Bakın şimdi neler diyor: MİT’e “son
derece güvenilen, hatta sır küpüm olarak görebileceğim birini getirmiştim. Daha öncesinde söz konusu arkadaşı özel temsilcim olarak görevlendirdiğim anlar
olmuştur..”
Yukarıda siyah vurgulara dikkat edin.. “biri..
söz konusu arkadaşı..” Kimden bahsediyor? Müsteşarlığını yapmış, MİT’in
başına getirmiş, Cemaat’in 7 Şubat 2012 saldırısında koruma altına almış,
kendisi için özel yasa çıkartmış, bu yolla kendisine yönelen saldırıyı da
savuşturmuş (**), bu anlamda bir kader arkadaşlığı yapmış çok yakınındaki
kişiden. Artık o “Hakan Fidan”ı değil... Adını bile anmıyor neredeyse..

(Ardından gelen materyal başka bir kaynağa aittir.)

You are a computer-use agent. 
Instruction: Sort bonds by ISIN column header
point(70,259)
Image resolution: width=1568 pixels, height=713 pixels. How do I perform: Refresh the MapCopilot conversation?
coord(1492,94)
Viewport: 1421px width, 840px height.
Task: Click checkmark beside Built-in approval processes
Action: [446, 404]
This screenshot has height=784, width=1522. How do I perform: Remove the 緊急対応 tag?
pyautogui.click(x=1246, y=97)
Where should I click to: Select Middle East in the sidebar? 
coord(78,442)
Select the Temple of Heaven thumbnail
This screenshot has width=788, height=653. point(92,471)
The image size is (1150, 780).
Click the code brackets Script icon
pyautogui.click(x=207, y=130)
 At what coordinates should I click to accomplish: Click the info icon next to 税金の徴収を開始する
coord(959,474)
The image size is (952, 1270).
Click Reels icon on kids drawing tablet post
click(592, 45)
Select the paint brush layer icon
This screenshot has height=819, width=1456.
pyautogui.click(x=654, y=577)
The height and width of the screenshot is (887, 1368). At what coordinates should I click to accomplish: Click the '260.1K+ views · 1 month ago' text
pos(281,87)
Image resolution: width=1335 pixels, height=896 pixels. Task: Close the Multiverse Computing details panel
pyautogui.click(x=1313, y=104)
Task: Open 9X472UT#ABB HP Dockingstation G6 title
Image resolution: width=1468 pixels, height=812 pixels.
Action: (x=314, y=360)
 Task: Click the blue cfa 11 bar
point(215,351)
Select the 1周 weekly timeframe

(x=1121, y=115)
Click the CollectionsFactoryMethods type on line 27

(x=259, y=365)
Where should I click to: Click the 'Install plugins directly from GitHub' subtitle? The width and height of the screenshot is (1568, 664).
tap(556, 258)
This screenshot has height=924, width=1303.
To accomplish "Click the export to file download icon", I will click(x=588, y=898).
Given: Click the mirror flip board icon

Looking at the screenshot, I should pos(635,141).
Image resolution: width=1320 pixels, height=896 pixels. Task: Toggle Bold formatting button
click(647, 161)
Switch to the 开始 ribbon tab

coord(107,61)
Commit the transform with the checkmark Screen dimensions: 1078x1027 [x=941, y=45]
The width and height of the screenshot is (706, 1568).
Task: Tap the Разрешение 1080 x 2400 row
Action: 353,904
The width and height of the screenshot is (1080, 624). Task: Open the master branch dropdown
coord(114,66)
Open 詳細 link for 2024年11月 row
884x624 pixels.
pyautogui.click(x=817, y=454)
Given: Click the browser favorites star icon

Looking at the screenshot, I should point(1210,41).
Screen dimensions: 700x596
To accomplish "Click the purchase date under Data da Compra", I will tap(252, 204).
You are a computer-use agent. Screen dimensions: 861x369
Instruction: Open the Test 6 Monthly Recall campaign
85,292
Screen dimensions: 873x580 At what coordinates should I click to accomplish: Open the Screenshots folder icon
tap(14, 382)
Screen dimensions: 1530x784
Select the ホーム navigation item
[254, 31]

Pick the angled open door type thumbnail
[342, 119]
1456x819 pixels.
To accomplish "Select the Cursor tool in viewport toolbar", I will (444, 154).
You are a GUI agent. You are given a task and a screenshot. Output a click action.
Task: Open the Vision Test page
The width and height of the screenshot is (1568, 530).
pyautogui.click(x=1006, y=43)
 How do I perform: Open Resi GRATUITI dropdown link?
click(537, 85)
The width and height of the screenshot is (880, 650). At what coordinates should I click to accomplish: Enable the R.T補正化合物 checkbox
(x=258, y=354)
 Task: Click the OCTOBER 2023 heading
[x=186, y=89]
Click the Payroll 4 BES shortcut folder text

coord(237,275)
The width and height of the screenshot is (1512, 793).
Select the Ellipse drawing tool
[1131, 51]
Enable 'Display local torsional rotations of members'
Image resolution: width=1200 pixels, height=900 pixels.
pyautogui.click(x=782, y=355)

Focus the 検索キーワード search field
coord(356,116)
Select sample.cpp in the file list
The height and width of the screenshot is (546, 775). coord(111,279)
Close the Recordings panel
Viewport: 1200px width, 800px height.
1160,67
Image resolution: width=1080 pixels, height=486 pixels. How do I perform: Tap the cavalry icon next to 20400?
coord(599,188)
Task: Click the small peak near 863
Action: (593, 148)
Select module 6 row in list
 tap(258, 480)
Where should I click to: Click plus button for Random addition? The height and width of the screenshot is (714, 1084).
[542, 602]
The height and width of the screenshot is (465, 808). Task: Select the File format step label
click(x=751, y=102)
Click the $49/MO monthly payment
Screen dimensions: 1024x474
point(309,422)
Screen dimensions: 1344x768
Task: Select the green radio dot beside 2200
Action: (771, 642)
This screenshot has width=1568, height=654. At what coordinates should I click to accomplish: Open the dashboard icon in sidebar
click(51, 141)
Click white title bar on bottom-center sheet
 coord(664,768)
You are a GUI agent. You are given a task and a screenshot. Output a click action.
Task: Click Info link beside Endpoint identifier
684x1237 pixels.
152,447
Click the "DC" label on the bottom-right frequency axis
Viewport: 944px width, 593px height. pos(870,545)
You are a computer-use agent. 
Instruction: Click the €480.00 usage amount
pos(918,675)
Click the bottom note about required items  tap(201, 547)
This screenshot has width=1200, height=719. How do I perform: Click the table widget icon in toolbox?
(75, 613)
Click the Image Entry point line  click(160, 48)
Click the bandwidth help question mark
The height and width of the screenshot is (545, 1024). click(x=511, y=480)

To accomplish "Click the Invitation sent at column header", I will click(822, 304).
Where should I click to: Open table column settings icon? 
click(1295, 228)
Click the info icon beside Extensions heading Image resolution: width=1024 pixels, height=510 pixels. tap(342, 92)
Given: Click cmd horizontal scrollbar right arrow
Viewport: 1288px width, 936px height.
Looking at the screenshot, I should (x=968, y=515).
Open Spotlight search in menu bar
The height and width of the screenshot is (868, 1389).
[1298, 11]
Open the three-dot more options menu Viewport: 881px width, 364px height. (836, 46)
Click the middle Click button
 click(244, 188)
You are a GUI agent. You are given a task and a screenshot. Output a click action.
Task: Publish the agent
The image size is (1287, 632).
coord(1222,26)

Kızgınlık veya hayal kırıklığı doruk
noktasında. Adeta silmiş Fidan’ı.
Uçaktaki gazetecilerine bir yey daha
söylüyor ki asla atlayamam: “Kendisine bir tür bazı vaadler bulunmuş
olabilir..” Kim bulunmuş? Tabii ki Davutoğlu. RTE-Davutoğlu çok önceden Fidan
olayını konuşmuşlar, RTE MİT’te kalsın,
Davutoğlu yok hayır hükümete gelsin
demiş. İstifa, RTE’ye rağmen gerçekleşiyor.
“Sır
küpüm” terimi neler içeriyor?
Bir kaç sonuç çıkaralım.
1) Fidan’ı MİT’te
kalmak tatmin etmiyor. Veya Erdoğan’ın sürekli “sır küpü” olarak kalmak artık
istemiyor, belki de küp dolup taştı, artık RTE’nin sırlarını paylaşamak
istemiyor, sırların ağırlığını kaldıramayacak duruma geldi. Normalleşerek,
normal siyasi hayata katılmak istiyor.
2) “Sır küpüm, özel temsilcim”, sözlerinin
çağrıştırdıkları var: RTE, özellikle üç konuyu, PKK ile görüşmeler/ çözüm
süreci, Suriye’de Esad’ı yıkmak için IŞİD- El Nusra vb gibi köktendinci
örgütlere her türlü yardımda bulunarak Suriye’ye karıştırma işlerini, ve tabii
ki Cemaat’i safdışı bırakma mücadelesini, özellikle MİT ve Hakan Fidan
üzerinden gerçekleştirdi. Örtülü Ödenek’te
her yıl 1 milyar TL’yi aşan harcamaların, bu yollarda kullanıldığı da bir “sır
küpü”.
Erdoğan ve Fidan, ülkenin bu en önemli
temel politikalarını “örtülü faaliyetlerle” bütünleştirerek adeta birlikte
yürüttüler.. Bu üç konu sıcaklığını henüz korurken, “sırdaşı”nın alıp başını
gitmesi, şüphesiz Cumhurbaşkanı için yeri belki de doldurulmaz bir boşluk
yarattı.
3) Her ne kadar
bütün bu temel politikaları yürütücüsü şimdi anayasal hükümet olsa bile.. RTE
bu konuları doğrudan kendi alanı olarak görüyor. Hükümeti de emir ve kumandası
altında görev yapan bir kurul olarak kabul ediyor.
En
büyük transfer
4) Davutoğlu “AKP
ağır topları siyaset dışı kalacak, vitrini zayıflatmayalım ve Fidan’ı hükümete
alalım” (Deniz Zeyrek, Hürriyet), gerekçesiyle RTE’yi ikna etmeye
çalışmış..
Bu kadar mı? Davutoğlu, Fidan manevrasıyla, Cumhurbaşkanı’nın etki-oyun alanını da,
Fidan’ı çekerek daraltmıyor mu?
Fidan
ile birlikte, bu üç önemli –temel konuyu da, Beştepe Çiftlik Saray’ndan çalıp
hükümetin oyun siyaset-icra alanına çekmiş /transfer etmiş olmuyor mu?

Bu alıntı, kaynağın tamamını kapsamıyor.